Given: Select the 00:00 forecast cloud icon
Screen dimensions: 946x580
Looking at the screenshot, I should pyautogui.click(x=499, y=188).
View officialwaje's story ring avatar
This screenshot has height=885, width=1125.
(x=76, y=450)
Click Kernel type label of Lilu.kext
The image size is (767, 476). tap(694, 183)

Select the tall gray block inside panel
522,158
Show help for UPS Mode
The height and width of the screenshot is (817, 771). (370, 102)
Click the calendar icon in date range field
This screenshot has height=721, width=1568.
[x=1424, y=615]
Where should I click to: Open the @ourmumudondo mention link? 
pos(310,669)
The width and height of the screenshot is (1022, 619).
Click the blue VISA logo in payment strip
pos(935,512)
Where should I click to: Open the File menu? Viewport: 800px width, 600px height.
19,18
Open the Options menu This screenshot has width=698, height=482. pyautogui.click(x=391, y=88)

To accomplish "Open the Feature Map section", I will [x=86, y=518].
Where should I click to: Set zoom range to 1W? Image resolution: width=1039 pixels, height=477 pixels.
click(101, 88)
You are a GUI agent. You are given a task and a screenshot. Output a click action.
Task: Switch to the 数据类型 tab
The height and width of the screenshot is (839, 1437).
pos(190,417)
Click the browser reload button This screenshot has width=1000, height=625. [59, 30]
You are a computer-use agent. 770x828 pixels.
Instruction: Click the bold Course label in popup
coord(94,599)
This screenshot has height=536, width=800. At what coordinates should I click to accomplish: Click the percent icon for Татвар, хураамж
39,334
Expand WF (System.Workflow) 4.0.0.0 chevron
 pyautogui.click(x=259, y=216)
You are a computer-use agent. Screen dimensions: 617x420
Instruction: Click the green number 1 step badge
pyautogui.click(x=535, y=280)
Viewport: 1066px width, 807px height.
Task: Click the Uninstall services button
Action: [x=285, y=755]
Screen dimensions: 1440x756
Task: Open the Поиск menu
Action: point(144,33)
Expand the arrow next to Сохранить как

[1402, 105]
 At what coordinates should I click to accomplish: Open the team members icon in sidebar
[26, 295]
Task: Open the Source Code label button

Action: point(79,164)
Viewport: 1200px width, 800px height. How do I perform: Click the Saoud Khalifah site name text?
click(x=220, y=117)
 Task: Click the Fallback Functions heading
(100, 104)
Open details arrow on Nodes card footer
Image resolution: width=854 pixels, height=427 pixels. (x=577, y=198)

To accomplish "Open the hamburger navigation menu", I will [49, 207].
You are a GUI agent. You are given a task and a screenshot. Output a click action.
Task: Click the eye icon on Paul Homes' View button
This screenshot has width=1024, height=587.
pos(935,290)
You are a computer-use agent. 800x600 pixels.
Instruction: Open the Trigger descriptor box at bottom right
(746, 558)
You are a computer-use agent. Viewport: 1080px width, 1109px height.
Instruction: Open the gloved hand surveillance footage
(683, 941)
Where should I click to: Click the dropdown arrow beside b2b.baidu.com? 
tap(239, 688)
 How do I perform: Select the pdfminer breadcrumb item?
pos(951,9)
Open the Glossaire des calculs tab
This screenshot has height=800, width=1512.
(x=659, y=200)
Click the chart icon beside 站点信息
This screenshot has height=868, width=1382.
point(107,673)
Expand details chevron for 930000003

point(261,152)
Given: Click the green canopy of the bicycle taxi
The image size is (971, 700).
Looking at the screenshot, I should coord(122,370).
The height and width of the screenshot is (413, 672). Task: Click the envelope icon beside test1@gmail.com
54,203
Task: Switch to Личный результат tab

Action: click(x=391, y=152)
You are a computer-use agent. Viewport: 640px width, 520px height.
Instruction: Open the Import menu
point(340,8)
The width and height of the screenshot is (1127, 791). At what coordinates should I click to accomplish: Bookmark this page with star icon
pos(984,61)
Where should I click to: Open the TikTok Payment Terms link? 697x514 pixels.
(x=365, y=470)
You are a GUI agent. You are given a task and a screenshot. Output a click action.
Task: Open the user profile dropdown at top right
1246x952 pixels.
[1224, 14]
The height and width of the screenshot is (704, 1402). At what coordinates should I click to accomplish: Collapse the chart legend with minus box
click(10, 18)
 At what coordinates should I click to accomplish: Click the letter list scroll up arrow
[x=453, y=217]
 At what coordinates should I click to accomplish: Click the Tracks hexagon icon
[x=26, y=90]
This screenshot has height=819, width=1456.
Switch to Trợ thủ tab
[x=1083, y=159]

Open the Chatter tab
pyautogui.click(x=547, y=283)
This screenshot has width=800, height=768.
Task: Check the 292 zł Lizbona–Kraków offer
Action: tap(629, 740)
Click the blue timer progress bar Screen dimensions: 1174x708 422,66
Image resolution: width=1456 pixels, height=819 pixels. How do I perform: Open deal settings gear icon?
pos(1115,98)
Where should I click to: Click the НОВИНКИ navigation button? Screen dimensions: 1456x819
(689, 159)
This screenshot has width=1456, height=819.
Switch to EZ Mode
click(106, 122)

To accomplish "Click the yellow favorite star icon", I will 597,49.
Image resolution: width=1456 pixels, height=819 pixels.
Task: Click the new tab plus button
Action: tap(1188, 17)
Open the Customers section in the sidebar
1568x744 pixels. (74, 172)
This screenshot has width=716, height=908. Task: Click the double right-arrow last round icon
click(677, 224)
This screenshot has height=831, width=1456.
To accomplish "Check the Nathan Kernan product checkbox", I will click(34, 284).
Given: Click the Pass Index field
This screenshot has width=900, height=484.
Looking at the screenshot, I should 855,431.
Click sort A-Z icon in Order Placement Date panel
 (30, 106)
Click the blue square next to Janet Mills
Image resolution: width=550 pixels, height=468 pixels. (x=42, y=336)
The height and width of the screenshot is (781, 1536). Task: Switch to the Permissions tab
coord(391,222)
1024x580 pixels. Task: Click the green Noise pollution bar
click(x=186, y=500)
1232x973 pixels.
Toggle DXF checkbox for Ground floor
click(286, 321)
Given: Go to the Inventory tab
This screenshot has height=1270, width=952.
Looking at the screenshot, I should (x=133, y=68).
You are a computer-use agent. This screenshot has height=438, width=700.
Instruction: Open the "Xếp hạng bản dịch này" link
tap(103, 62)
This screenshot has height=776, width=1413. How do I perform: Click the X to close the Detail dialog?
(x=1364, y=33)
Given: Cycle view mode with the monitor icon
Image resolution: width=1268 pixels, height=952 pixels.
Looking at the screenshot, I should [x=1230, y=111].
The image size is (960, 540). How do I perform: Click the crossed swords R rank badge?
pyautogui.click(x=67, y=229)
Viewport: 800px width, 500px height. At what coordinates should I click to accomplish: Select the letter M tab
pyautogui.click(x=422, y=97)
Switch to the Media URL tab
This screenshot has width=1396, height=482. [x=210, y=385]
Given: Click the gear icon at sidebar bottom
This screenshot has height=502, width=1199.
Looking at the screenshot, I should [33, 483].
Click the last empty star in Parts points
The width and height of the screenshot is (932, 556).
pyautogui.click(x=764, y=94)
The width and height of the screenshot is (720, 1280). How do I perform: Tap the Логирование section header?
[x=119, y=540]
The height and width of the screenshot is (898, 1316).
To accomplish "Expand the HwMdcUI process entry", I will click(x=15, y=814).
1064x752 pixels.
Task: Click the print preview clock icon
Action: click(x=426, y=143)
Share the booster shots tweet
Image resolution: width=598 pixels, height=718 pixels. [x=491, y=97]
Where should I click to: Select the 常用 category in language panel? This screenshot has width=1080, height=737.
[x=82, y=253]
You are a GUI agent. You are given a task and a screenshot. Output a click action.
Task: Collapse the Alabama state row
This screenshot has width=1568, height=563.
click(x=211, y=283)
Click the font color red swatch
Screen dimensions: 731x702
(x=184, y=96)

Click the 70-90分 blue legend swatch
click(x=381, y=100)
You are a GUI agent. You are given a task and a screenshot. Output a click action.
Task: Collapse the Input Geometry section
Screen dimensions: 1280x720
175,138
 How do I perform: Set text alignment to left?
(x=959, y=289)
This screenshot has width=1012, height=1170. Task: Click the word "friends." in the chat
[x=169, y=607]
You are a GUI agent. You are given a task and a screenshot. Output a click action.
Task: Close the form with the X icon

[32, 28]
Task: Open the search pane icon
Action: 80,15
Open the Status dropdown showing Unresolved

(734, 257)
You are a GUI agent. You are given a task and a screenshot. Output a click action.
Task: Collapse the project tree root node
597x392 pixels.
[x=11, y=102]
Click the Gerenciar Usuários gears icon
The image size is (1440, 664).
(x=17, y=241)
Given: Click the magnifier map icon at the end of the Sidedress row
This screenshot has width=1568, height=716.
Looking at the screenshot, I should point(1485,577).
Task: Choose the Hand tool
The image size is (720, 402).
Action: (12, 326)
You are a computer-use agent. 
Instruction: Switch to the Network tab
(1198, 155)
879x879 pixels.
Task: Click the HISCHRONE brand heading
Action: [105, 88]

•••

**Work required:** Can you copy out the part of the listing that opens with the line containing "Where should I click to: Open the TikTok" and closes with the line containing "[x=453, y=217]", keeping every line including the requests, but adding -100 to each coordinate in the answers?

**Result of this exercise:**
Where should I click to: Open the TikTok Payment Terms link? 697x514 pixels.
(x=265, y=370)
You are a GUI agent. You are given a task and a screenshot. Output a click action.
Task: Open the user profile dropdown at top right
1246x952 pixels.
[1124, -86]
The height and width of the screenshot is (704, 1402). At what coordinates should I click to accomplish: Collapse the chart legend with minus box
click(-90, -82)
 At what coordinates should I click to accomplish: Click the letter list scroll up arrow
[x=353, y=117]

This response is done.